TAREFA PROPOSTA:
Atualize o trecho do texto fornecido entre "Assim justificado o" e "do mesmo diploma.", inclusive, trocando "juiz" por "tribunal".

Assim justificado o conhecimento da questão suscitada,
Sempre temos para nós que a omissão pelo juiz de uma iniciativa oficiosa de prova que se lhe impusesse, tratando-se de uma situação que não é regulada por norma especial, deverá reger-se no quadro da regra geral do n.º 1 do artigo 195.º do CPC, na parte em que dispõe que a omissão de uma formalidade que a lei prescreve produz nulidade quando a irregularidade cometida possa influir na decisão da questão. Neste caso, a eventual nulidade da decisão decorre de um efeito consequencial, obtido por via do n.º 2 do art. 195.º do CPC, e não da subsunção às causas autónomas de nulidade das decisões previstas no art. 615.º do mesmo diploma.

ITENS DO CONJUNTO:

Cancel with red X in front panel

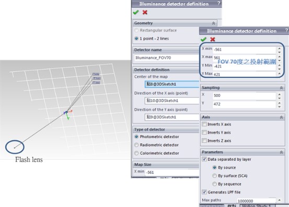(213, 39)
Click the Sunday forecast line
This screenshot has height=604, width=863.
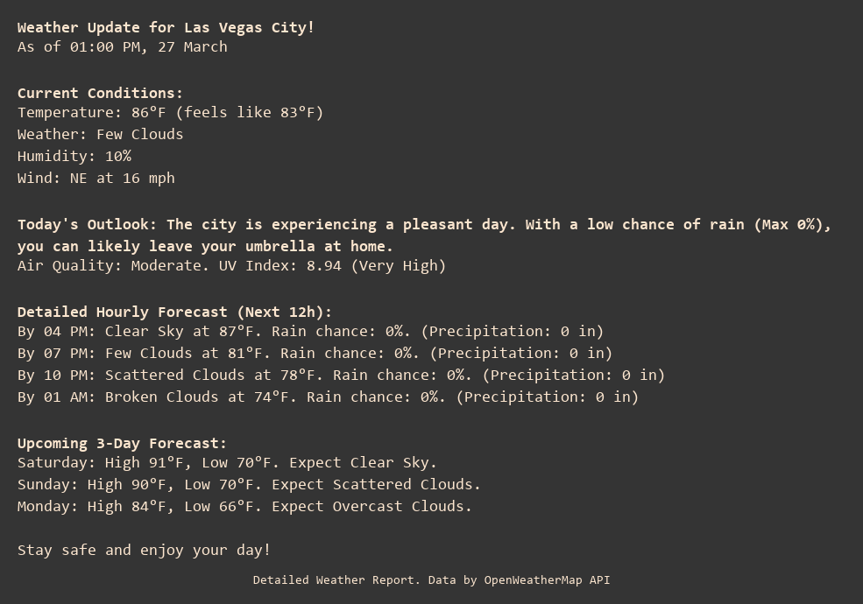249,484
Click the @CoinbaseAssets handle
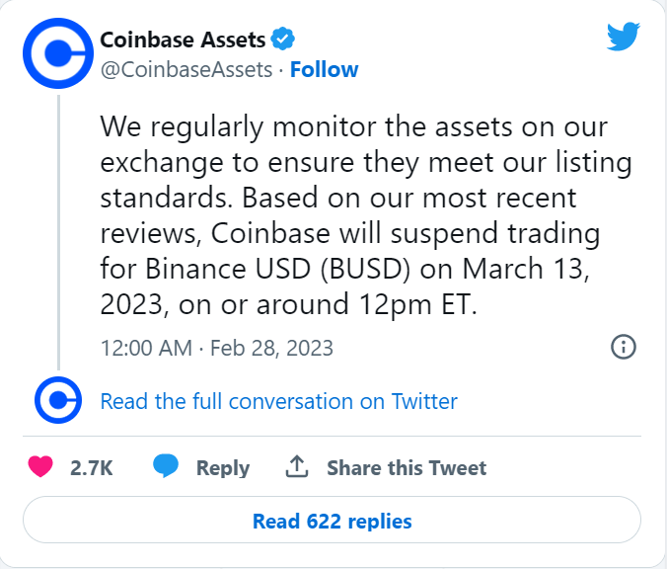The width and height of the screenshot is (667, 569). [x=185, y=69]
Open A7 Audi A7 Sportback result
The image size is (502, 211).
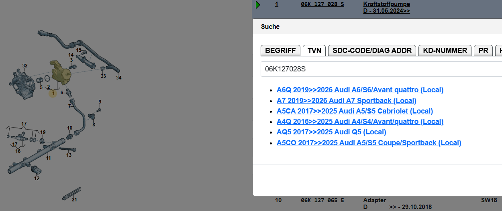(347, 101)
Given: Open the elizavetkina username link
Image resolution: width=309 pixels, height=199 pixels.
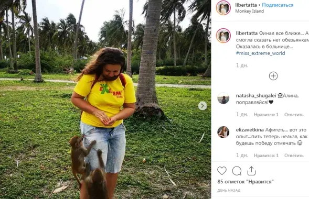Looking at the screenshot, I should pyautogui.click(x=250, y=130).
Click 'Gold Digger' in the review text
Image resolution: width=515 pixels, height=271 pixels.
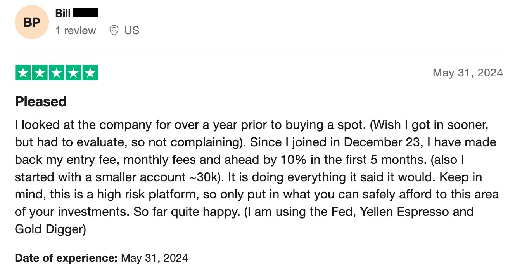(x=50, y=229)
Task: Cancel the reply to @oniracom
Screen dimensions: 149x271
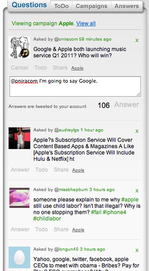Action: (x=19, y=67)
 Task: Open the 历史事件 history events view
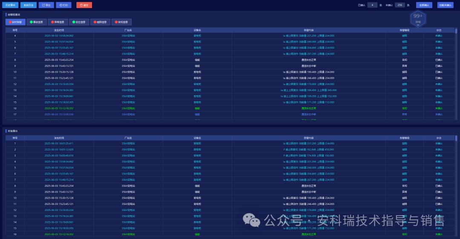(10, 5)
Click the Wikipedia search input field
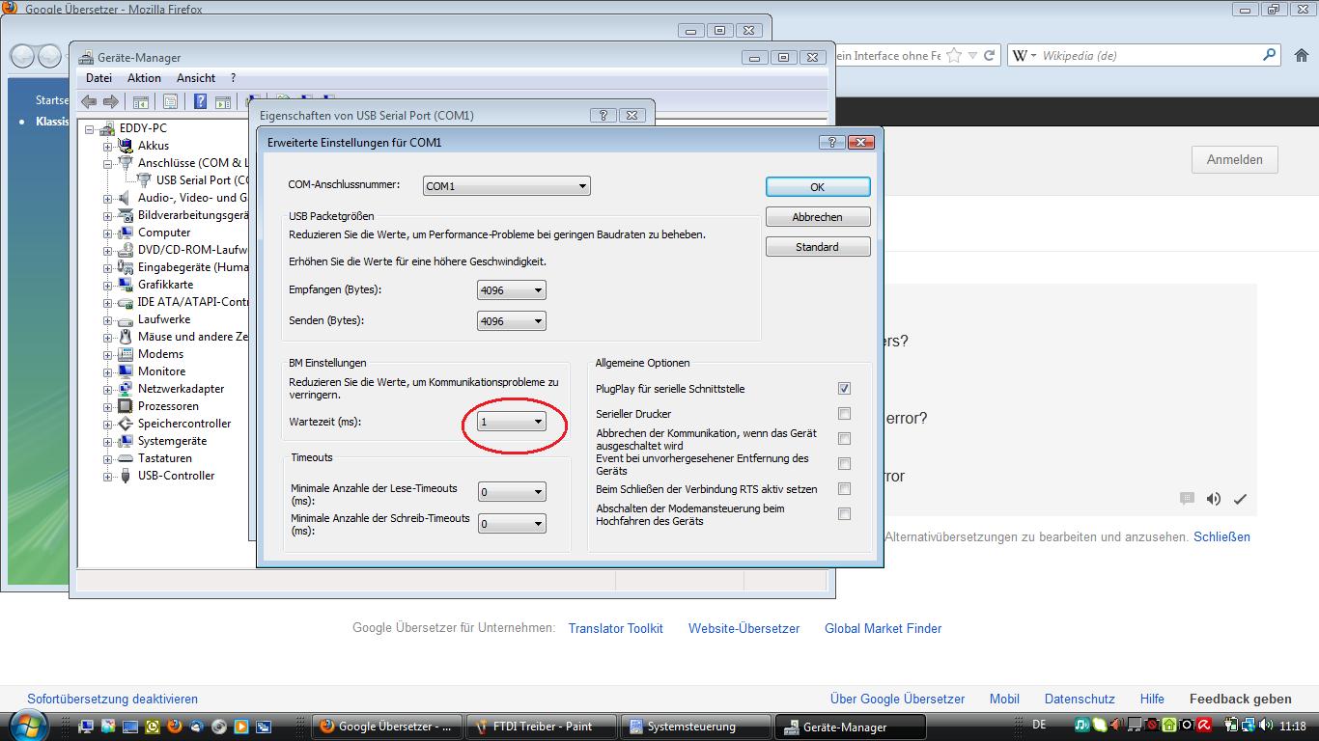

RESPOSTA ABAIXO:
Assim justificado o conhecimento da questão suscitada,
Sempre temos para nós que a omissão pelo tribunal de uma iniciativa oficiosa de prova que se lhe impusesse, tratando-se de uma situação que não é regulada por norma especial, deverá reger-se no quadro da regra geral do n.º 1 do artigo 195.º do CPC, na parte em que dispõe que a omissão de uma formalidade que a lei prescreve produz nulidade quando a irregularidade cometida possa influir na decisão da questão. Neste caso, a eventual nulidade da decisão decorre de um efeito consequencial, obtido por via do n.º 2 do art. 195.º do CPC, e não da subsunção às causas autónomas de nulidade das decisões previstas no art. 615.º do mesmo diploma.